Eye For Film >> Movies >> Himalayan Ice (2019) Film Review
Himalayan Ice
Reviewed by: Jennie Kermode
So this guy walks into a bar...
Most climbing documentaries begin with talk of lifelong dreams, near-fatal accidents and dogged persistence against the odds. Himalayan ice is a different beast. It begins with the story of US filmmaker Ari Novak's chance meeting with a stranger who looked so cool that he wanted to be his friend. The two hit it off instantly, resulting in an invitation for Novak to visit India's Spiti Valley and indulge their mutual love of ice climbing - but what they found when they got there surpassed all expectations.
Climbing ice offers a very specific set of pleasures - and dangers - that keep people going back again and again. It's not just about finding existing nooks and crannies one can grip - often, it's about making them, slamming into sheets of ice as hard as glass using tools that can send the shards flying directly into one's face. In some of the long shots used here we see glittering fragments raining down from where the climbers are at work, with crowds standing back to avoid being stabbed by them. This constant process of fighting the ice as well as hauling one's own weight around means that long climbs are particularly exhausting, and the obvious need for the ice to be hard means it can only be done in winter, when conditions are often rough. Ice climbers are always pushing against their own physical limitations, something that informs a very particular type of psychological journey.

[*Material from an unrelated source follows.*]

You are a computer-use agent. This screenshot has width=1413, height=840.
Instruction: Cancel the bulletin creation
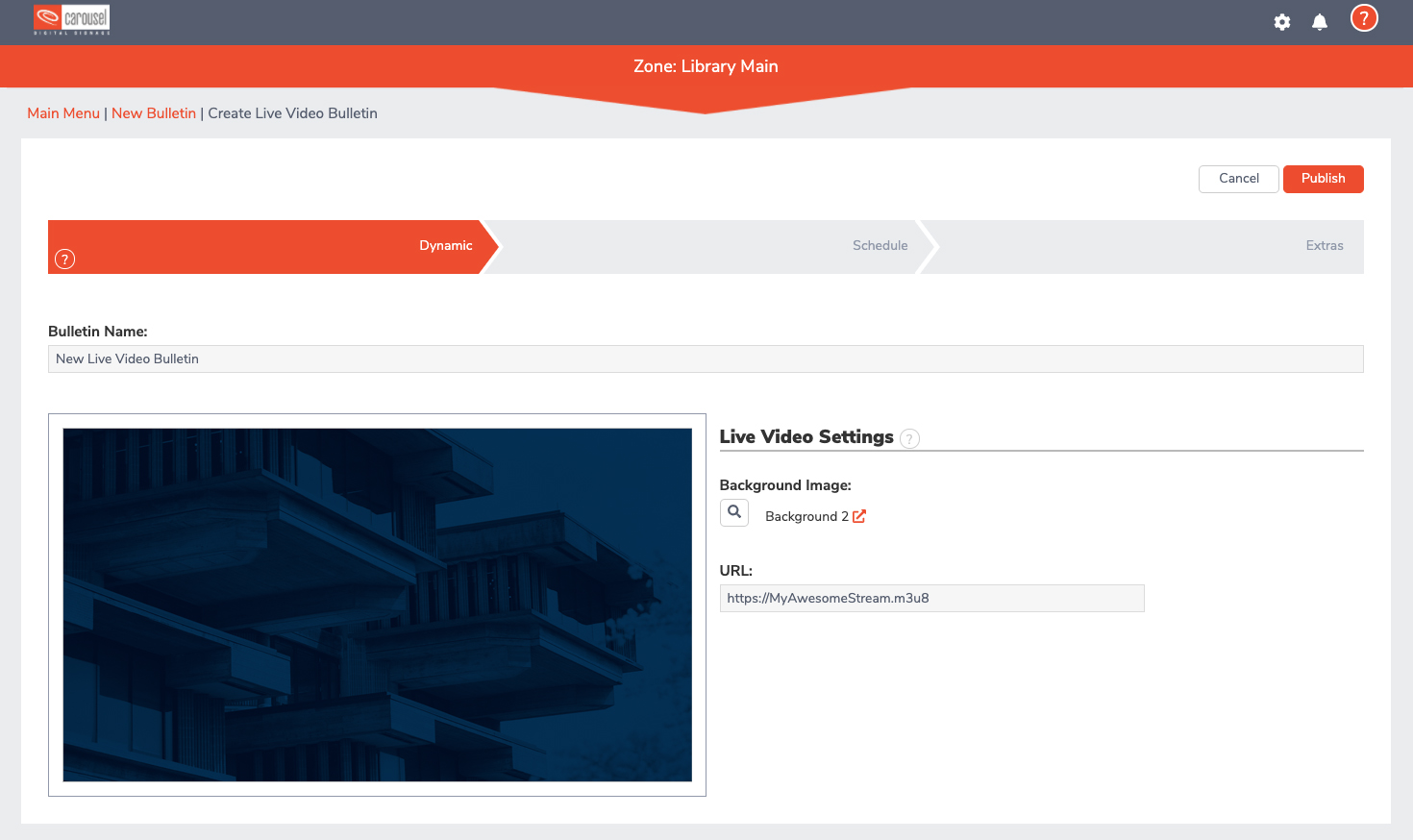coord(1238,179)
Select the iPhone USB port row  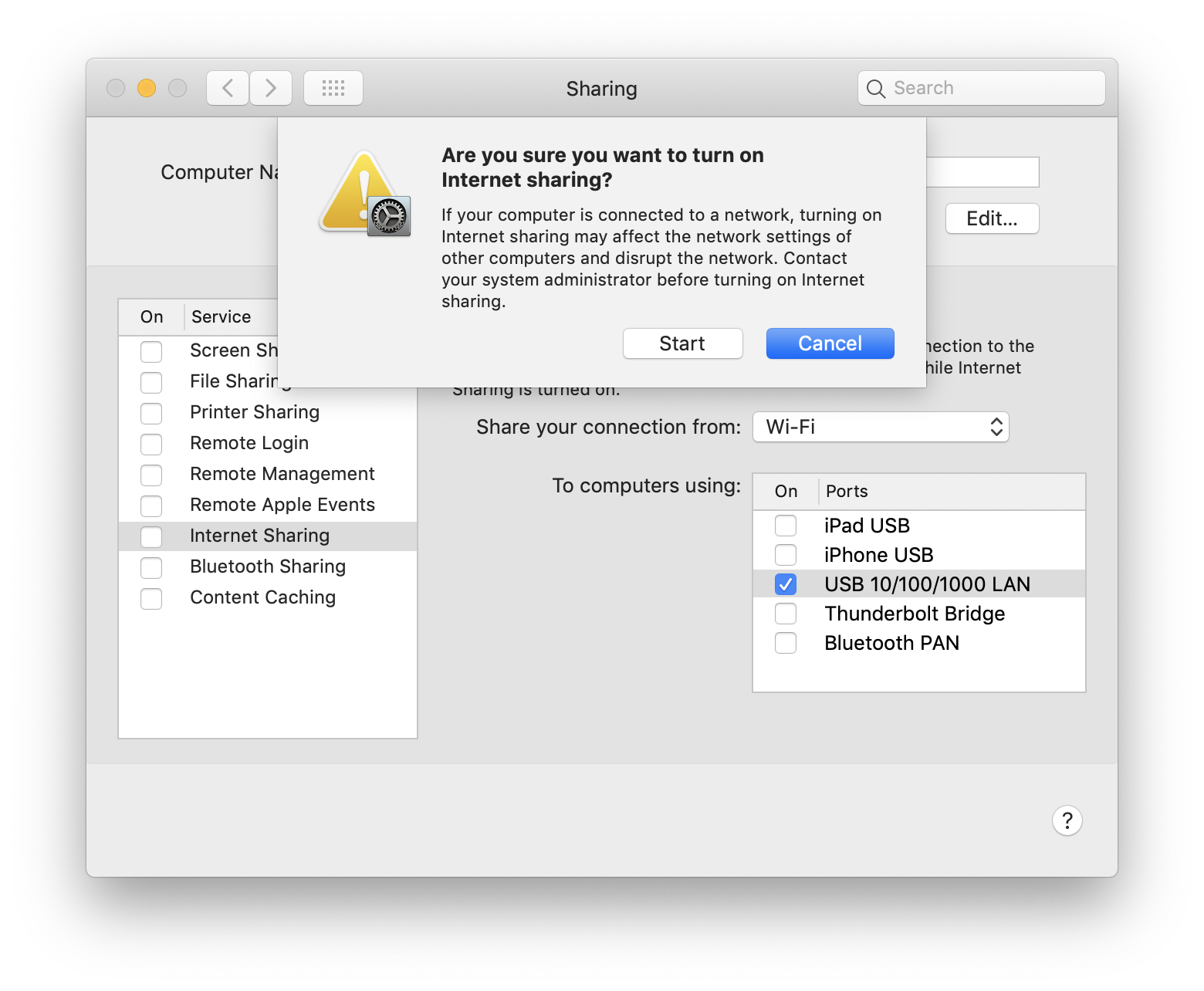pos(878,555)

Climbers should never go into the mountains thinking they can challenge them, the local people caution. To climb in the Himalayas is a spiritual journey, a pilgrimage. It doesn't seem to bother them which god or gods a climber believes in; only that they recognise the sacred nature of the pursuit. Novak's ambition is to help the local people to attract climbers from around the world to their region and thus improve their economic prospects, but to do this in a way that is respectful of local traditions. Climbers receive a blessing before they set off. There is a meekness about them that one rarely sees in such groups, and a delight at being permitted to share this larger cultural experience.

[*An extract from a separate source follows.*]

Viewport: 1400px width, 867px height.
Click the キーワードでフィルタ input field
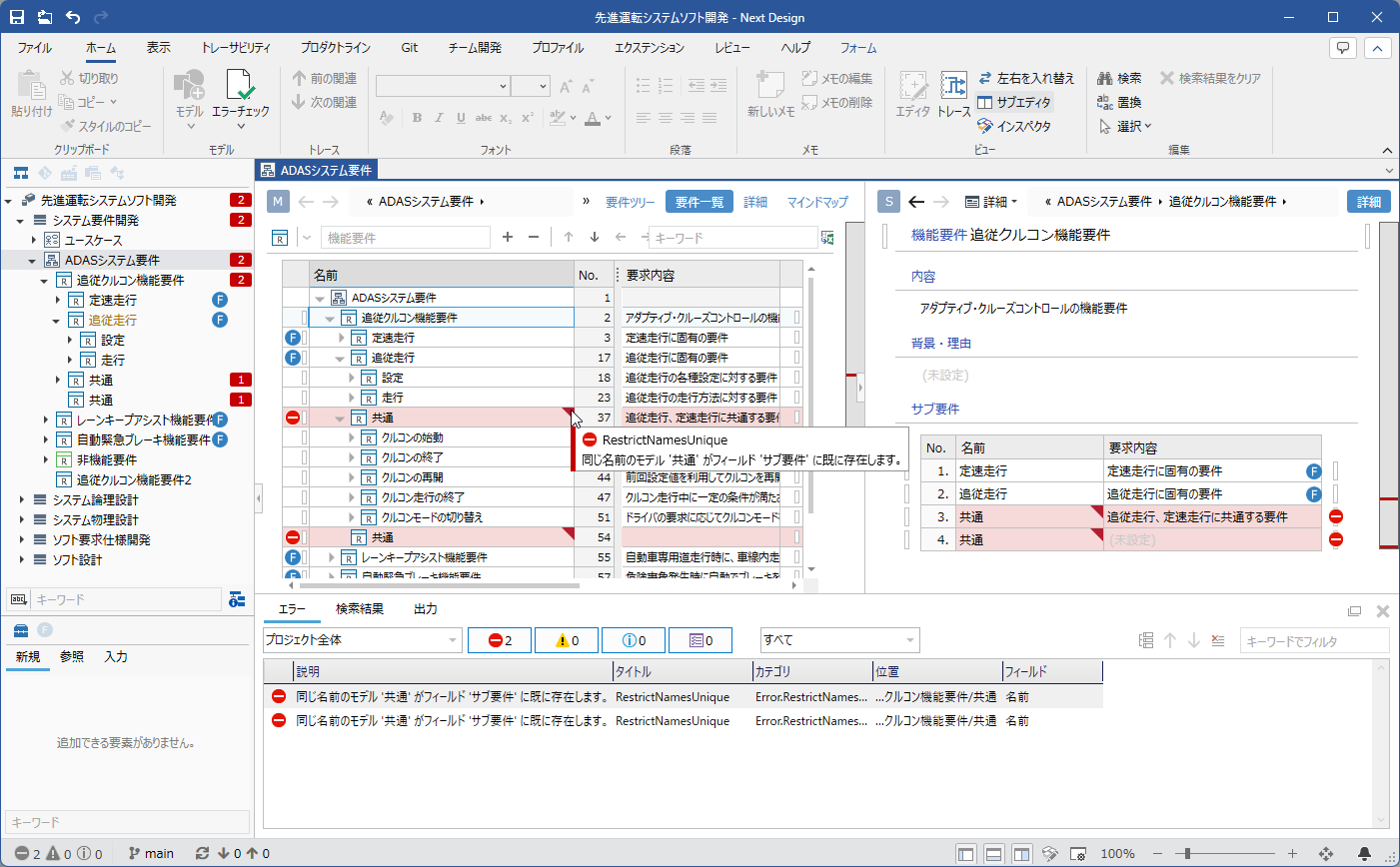pyautogui.click(x=1313, y=641)
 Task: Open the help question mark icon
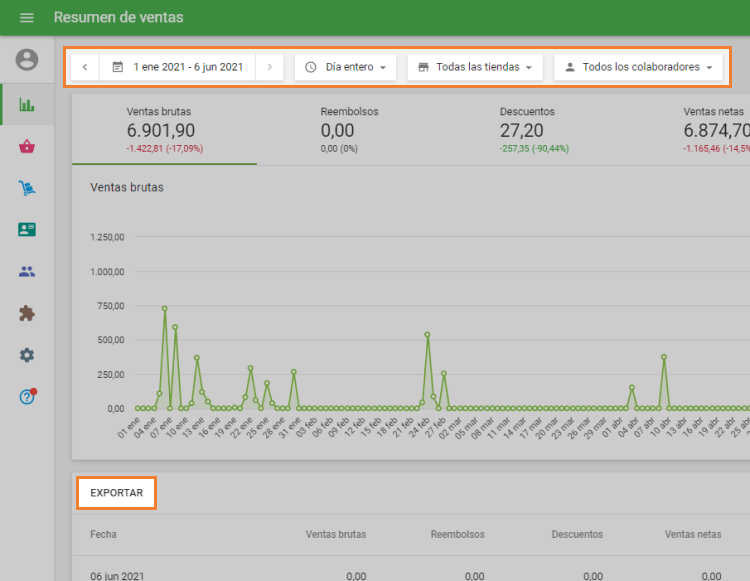27,397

This cultural interaction is by far the film's greatest asset. There's little by way of discourse on what went before, just an acknowledgement that foreign climbers have rarely treated Himalayan people as equals. Accordingly, any blame is set aside in favour of a wholly positive look at what cooperation can achieve - one that is very much in keeping with Novak's enthusiasm about the ice itself.
The trouble with directing a film about a subject that inspires so much personal passion is that it can be harder to recognise what the viewer doesn't know or doesn't feel. There's relatively little here on the techniques of ice climbing (just a reassurance that it's safer than it looks, which many climbers would disagree with and which rather depletes the tension). There's some talk about how beautiful the ice can be, but we don't really get a sense of this among the drab, largely snow-free foothills; nor do we get an explanation of what it is about these particular stretches of ice that causes the climbers to gape in excitement upon first seeing them. We have to take their word for it that the experience of climbing there is amazing, without rally seeing that for ourselves.

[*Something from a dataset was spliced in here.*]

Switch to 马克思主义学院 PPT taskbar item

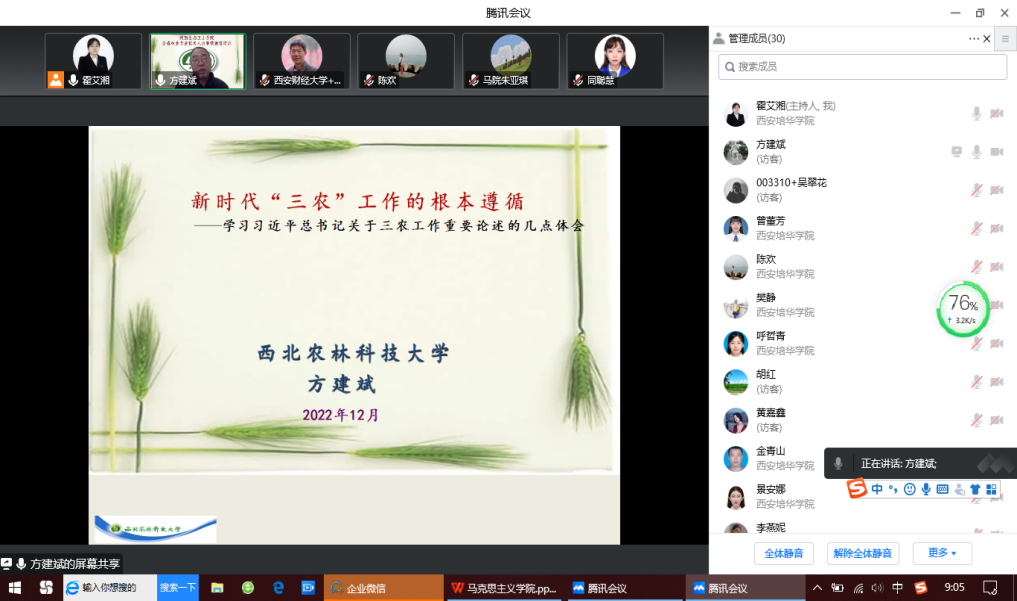point(504,588)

There are moments of excitement. Sometimes the ice throws up unexpected challenges, and on another occasion the small team is stalked by a snow leopard whose territory it has inadvertently invaded. For the most part, however, the film is centred on human relationships. This means it's unlikely to have a big impact on viewers with no experience of climbing themselves. Within the climbing community, however, its attempt to do something different is likely to be welcomed; and as a film demonstrating that another way is possible when it comes to climbing tourism, it has considerable value.